<<<<

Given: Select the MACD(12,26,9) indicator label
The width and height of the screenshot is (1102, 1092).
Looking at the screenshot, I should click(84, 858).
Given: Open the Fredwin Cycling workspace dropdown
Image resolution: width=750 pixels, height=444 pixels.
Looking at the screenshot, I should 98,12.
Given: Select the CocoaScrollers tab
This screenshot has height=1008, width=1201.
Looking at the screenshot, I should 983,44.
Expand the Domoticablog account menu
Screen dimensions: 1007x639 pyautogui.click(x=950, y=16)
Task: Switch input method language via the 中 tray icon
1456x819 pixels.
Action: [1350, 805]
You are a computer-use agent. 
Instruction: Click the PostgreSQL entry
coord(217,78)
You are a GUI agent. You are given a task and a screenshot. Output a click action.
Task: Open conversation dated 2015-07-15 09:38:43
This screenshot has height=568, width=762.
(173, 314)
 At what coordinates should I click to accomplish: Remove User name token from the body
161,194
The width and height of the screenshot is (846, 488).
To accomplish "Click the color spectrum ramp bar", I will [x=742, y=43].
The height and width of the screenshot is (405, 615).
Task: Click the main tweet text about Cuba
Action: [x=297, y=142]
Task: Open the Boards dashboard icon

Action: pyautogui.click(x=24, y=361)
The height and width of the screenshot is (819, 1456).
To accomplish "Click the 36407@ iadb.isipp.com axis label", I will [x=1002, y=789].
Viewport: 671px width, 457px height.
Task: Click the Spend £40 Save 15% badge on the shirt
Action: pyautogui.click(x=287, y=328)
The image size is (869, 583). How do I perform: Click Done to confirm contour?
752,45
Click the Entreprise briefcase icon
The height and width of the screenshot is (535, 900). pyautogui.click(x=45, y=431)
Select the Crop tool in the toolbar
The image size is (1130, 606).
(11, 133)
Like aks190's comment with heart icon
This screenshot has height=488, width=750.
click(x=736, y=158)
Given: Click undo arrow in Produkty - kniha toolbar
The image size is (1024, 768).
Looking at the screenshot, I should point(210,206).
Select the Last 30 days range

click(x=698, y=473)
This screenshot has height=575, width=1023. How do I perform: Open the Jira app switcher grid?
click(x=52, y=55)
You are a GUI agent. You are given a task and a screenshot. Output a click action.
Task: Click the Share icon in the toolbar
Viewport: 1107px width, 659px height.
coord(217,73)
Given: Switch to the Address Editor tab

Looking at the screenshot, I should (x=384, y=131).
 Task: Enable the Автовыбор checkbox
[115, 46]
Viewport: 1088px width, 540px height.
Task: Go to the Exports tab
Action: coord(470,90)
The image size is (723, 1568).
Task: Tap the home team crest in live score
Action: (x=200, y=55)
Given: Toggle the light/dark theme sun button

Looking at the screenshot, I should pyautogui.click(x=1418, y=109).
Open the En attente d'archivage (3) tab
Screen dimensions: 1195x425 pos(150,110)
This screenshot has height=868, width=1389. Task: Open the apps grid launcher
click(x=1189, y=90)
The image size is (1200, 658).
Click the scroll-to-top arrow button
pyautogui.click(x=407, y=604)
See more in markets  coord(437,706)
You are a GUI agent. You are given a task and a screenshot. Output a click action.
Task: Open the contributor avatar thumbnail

>>>>

▶ Exercise aim:
Reproduce all of the data above, substituting "interface agent" for each occurrence of "GUI agent" and leaving everything else unchanged.

▶ Expected answer:
Given: Select the MACD(12,26,9) indicator label
The width and height of the screenshot is (1102, 1092).
Looking at the screenshot, I should click(84, 858).
Given: Open the Fredwin Cycling workspace dropdown
Image resolution: width=750 pixels, height=444 pixels.
Looking at the screenshot, I should 98,12.
Given: Select the CocoaScrollers tab
This screenshot has height=1008, width=1201.
Looking at the screenshot, I should 983,44.
Expand the Domoticablog account menu
Screen dimensions: 1007x639 pyautogui.click(x=950, y=16)
Task: Switch input method language via the 中 tray icon
1456x819 pixels.
Action: [1350, 805]
You are a computer-use agent. 
Instruction: Click the PostgreSQL entry
coord(217,78)
You are a interface agent. You are given a task and a screenshot. Output a click action.
Task: Open conversation dated 2015-07-15 09:38:43
This screenshot has height=568, width=762.
(173, 314)
 At what coordinates should I click to accomplish: Remove User name token from the body
161,194
The width and height of the screenshot is (846, 488).
To accomplish "Click the color spectrum ramp bar", I will [x=742, y=43].
The height and width of the screenshot is (405, 615).
Task: Click the main tweet text about Cuba
Action: [x=297, y=142]
Task: Open the Boards dashboard icon

Action: pyautogui.click(x=24, y=361)
The height and width of the screenshot is (819, 1456).
To accomplish "Click the 36407@ iadb.isipp.com axis label", I will [x=1002, y=789].
Viewport: 671px width, 457px height.
Task: Click the Spend £40 Save 15% badge on the shirt
Action: pyautogui.click(x=287, y=328)
The image size is (869, 583). How do I perform: Click Done to confirm contour?
752,45
Click the Entreprise briefcase icon
The height and width of the screenshot is (535, 900). pyautogui.click(x=45, y=431)
Select the Crop tool in the toolbar
The image size is (1130, 606).
(11, 133)
Like aks190's comment with heart icon
This screenshot has height=488, width=750.
click(x=736, y=158)
Given: Click undo arrow in Produkty - kniha toolbar
The image size is (1024, 768).
Looking at the screenshot, I should point(210,206).
Select the Last 30 days range

click(x=698, y=473)
This screenshot has height=575, width=1023. How do I perform: Open the Jira app switcher grid?
click(x=52, y=55)
You are a interface agent. You are given a task and a screenshot. Output a click action.
Task: Click the Share icon in the toolbar
Viewport: 1107px width, 659px height.
coord(217,73)
Given: Switch to the Address Editor tab

Looking at the screenshot, I should (x=384, y=131).
 Task: Enable the Автовыбор checkbox
[115, 46]
Viewport: 1088px width, 540px height.
Task: Go to the Exports tab
Action: coord(470,90)
The image size is (723, 1568).
Task: Tap the home team crest in live score
Action: (x=200, y=55)
Given: Toggle the light/dark theme sun button

Looking at the screenshot, I should pyautogui.click(x=1418, y=109).
Open the En attente d'archivage (3) tab
Screen dimensions: 1195x425 pos(150,110)
This screenshot has height=868, width=1389. Task: Open the apps grid launcher
click(x=1189, y=90)
The image size is (1200, 658).
Click the scroll-to-top arrow button
pyautogui.click(x=407, y=604)
See more in markets  coord(437,706)
You are a interface agent. You are given a task and a screenshot. Output a click action.
Task: Open the contributor avatar thumbnail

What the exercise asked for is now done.